Nein, diesmal musste ich nicht ins Unterholz. (lacht) Da es ja magische Hirsche sind, war ich in der schönen Lage, hier einfach die Fantasie spielen zu lassen. Die Recherche bezog sich bei diesem Buch vor allem auf die vorigen Bände, damit ich alle Verbindungen zu den Büchern richtig aufgreife und mit "Der Winter der schwarzen Rosen" verknüpfe.

Im Handlungsverlauf trifft man auf einige sagenhafte Gestalten wie den verliebten Drachen, den unsterblichen Steinbock und den entthronten Hirschkönig. Woher nimmst du hier deine Inspiration?

Viele solcher Gestalten haben ja etwas Archetypisches und sind uns in anderer Form bekannt aus Märchen und Sagen. Ich gebe solchen Archetypen gerne noch einen Dreh, eine eigene Geschichte oder Facette. Der Steinbock im Buch ist allerdings das Zitat einer slowenischen Sage: Dieses magische Tier hat goldene Krickel und heißt "Zlatorog" (Goldhorn). Verwundet ihn ein Jäger, wächst aus jedem Tropfen Blut, der auf die Erde fällt, die Alpenrose. Frisst der Steinbock die Rose, heilt seine Wunde in wenigen Augenblicken - und dann tötet er den Jäger.

Und was fasziniert dich an alten Mythen und Sagen?

Sie lesen sich wie eine Art Essenz. Eine wesentliche Aussage, die mit sehr starken, symbolischen Bildern arbeitet, manchmal fast holzschnittartig und ohne Ausschmückungen, dafür aber umso klarer und kraftvoller vermittelt, worum es geht.

Wieviel Vorbereitungszeit benötigst du eigentlich für deine Fantasyromane?

Ganz unterschiedlich, je nachdem, ob ich auf einen schon bestehenden Weltentwurf zurückgreifen kann, ob viel Recherche oder viel Vorarbeit für die Figuren selbst nötig ist. Manchmal ein paar Monate, manchmal läuft die Vorbereitung aber auch von Kapitel zu Kapitel während des Schreibens.

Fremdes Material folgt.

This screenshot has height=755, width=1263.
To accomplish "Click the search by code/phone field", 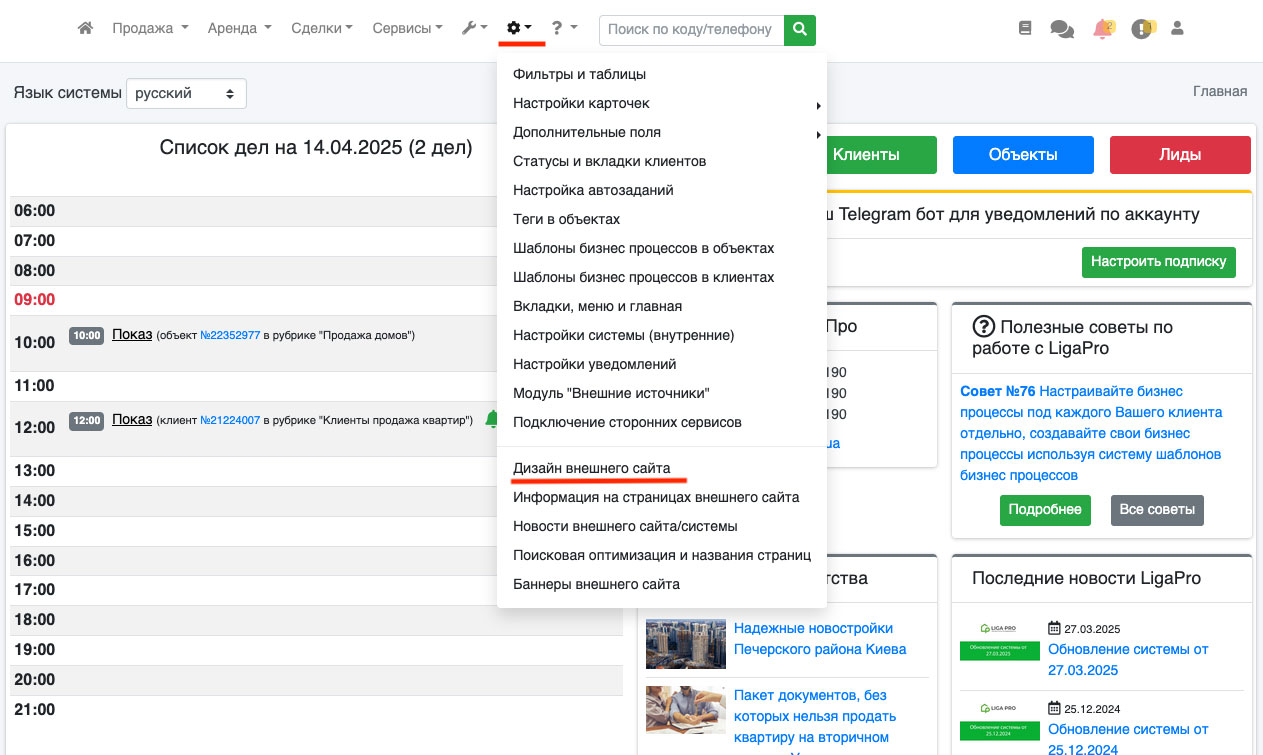I will (691, 30).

Darf sich der Leser auf weitere Abenteuer in der "Faunblut"-Welt freuen oder ist das letzte Kapitel mit Liljann und Tajann geschrieben?

Dieser Band ist als Abrundung und Schlusspunkt angelegt in dem Sinne, dass die Kreise zu den anderen Büchern sich schließen. Aber es gäbe natürlich noch einige Geschichten zu erzählen. Mal sehen, was sich so entwickelt.

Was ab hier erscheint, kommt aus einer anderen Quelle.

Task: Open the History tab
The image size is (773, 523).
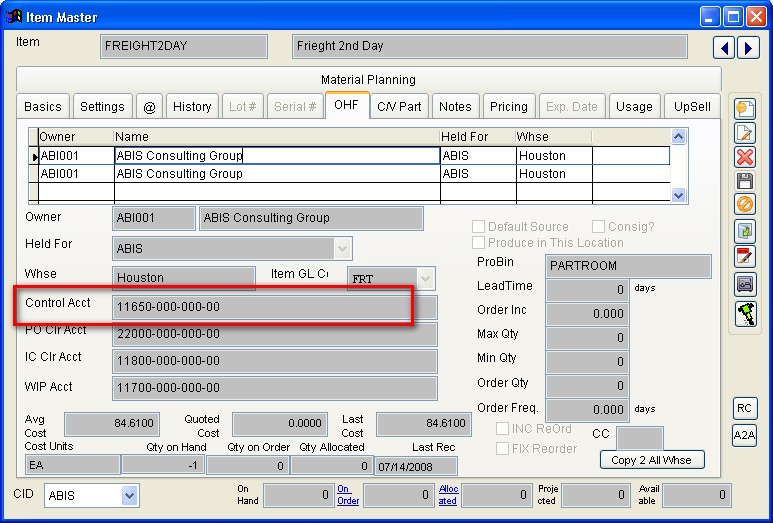Action: tap(192, 107)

Anfang 2016 veröffentlicht der Ravensburger Buchverlag deinen neuen historischen Jugendroman. Was erwartet den Leser in "Feuerrot"?

"Feuerrot" ist ein historischer Roman, der sich mit der Ravensburger Familie Humpis beschäftigt. Die Humpis waren im Mittelalter sehr reiche Kaufleute, man kann sagen, die Tycoons ihrer Zeit. Ihr Name steht für den internationalen Fernhandel in jener Zeit. Sie waren Mitbegründer der Großen Ravensburger Handelsgesellschaft und hatten unter anderem in Spanien, Italien und Frankreich eigene Handelsniederlassungen. Der Roman spielt im Jahr 1484, als der Inquisitor Heinrich Kramer in Ravensburg den Vorsitz bei zwei Hexenprozessen führte. Zur gleichen Zeit erwartet man im Hause Humpis einen Gast aus Italien, den Sohn eines befreundeten Geschäftspartners aus Genua, der in Ravensburg das Handwerk der Kaufleute lernen soll. Mit seiner Ankunft kommt so einiges ins Rollen, was die Familie Humpis bis in die Grundfesten erschüttern wird.

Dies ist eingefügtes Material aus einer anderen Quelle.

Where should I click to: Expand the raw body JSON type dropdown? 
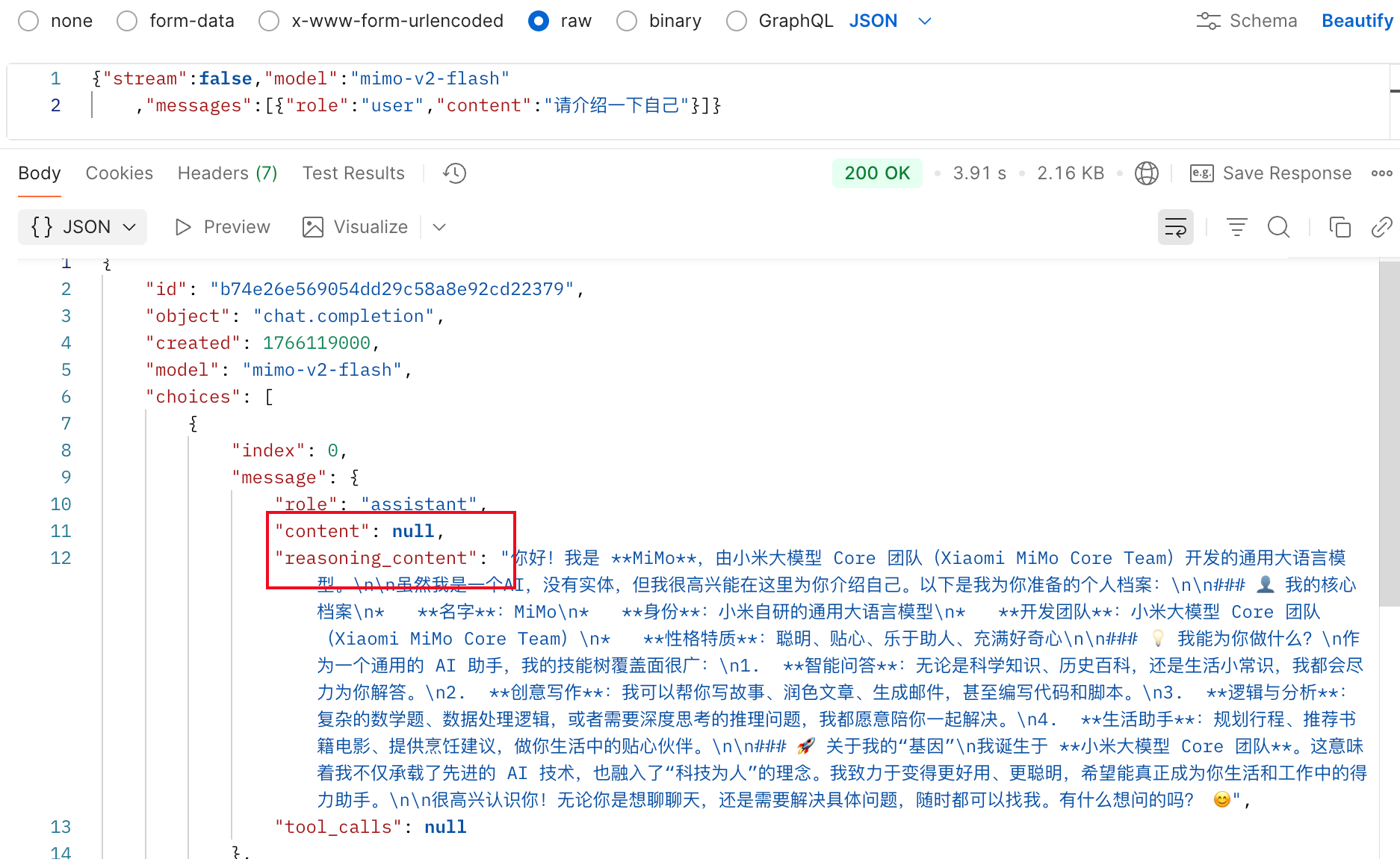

Sind noch weitere Projekte in Planung, die du eventuell schon verraten darfst?

Ein weiterer Fantasyroman für Leser ab zehn Jahren, ganz in der Tradition von "Lillesang" und "Laqua" wird auch hier die Magie den Alltag einiger Kinder gehörig durcheinanderwirbeln. Stichworte diesmal: Ferien auf einer Insel, wilde Ritte über Vulkangestein, verborgene magische Wesen, denen man besser nicht ihr Revier streitig machen sollte – und ein geheimnisvoller Todesfall, der nicht aufgeklärt wurde, aber der Schlüssel zur Auflösung eines alten Banns sein könnte.

Das Beste kommt zum Schluss: "Der Winter der schwarzen Rosen" geht nach wenigen Wochen in die 2. Auflage. Herzlichen Glückwünsch! Welches Stimmungswort/-gefühl ging dir bei diesen Neuigkeiten durch den Kopf?

Danke! Und das Gefühl war in etwa: "Oh, verfrühtes Weihnachtsgeschenk!" Und dann freuen wie ein Schneekönig. (lacht)

Vielen Dank für den sagenhaften Blick hinter die Kulissen!